### PROBLEM REQUIREMENTS
Scan the records for the string "value" and copy every line that holds it.
[Start of section]
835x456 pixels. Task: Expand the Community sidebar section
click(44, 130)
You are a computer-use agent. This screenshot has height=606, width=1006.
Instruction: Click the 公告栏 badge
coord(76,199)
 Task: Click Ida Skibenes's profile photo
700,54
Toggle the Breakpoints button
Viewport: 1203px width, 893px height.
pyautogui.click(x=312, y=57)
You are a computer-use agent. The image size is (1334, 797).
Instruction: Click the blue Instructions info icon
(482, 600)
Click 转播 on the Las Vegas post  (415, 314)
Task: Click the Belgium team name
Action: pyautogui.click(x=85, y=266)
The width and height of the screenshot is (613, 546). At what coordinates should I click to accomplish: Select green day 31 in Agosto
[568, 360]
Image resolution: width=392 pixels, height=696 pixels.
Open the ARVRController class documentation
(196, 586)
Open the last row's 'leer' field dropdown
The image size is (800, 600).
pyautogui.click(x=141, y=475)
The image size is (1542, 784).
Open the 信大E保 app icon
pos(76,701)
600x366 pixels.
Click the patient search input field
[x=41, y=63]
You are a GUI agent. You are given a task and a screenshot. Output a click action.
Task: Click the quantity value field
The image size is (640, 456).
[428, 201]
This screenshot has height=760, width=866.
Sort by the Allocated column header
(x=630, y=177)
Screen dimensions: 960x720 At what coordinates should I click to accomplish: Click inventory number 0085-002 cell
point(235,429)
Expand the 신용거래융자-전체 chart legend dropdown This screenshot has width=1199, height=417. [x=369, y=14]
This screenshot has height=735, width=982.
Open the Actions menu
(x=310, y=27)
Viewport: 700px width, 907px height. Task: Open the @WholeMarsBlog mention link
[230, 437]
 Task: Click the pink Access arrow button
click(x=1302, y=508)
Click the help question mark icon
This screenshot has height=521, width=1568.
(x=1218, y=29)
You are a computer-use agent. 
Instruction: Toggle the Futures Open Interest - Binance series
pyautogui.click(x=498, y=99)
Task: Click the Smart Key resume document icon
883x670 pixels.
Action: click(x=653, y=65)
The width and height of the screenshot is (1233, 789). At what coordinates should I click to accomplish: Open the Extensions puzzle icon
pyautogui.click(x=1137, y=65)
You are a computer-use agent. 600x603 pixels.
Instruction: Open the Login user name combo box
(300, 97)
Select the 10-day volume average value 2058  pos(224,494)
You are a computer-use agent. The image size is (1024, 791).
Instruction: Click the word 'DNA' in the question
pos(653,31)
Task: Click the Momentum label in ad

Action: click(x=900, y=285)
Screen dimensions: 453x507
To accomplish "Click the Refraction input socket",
[End of section]
### SOLUTION BELOW
Task: Click the quantity value field
Select the 10-day volume average value 2058  pos(224,494)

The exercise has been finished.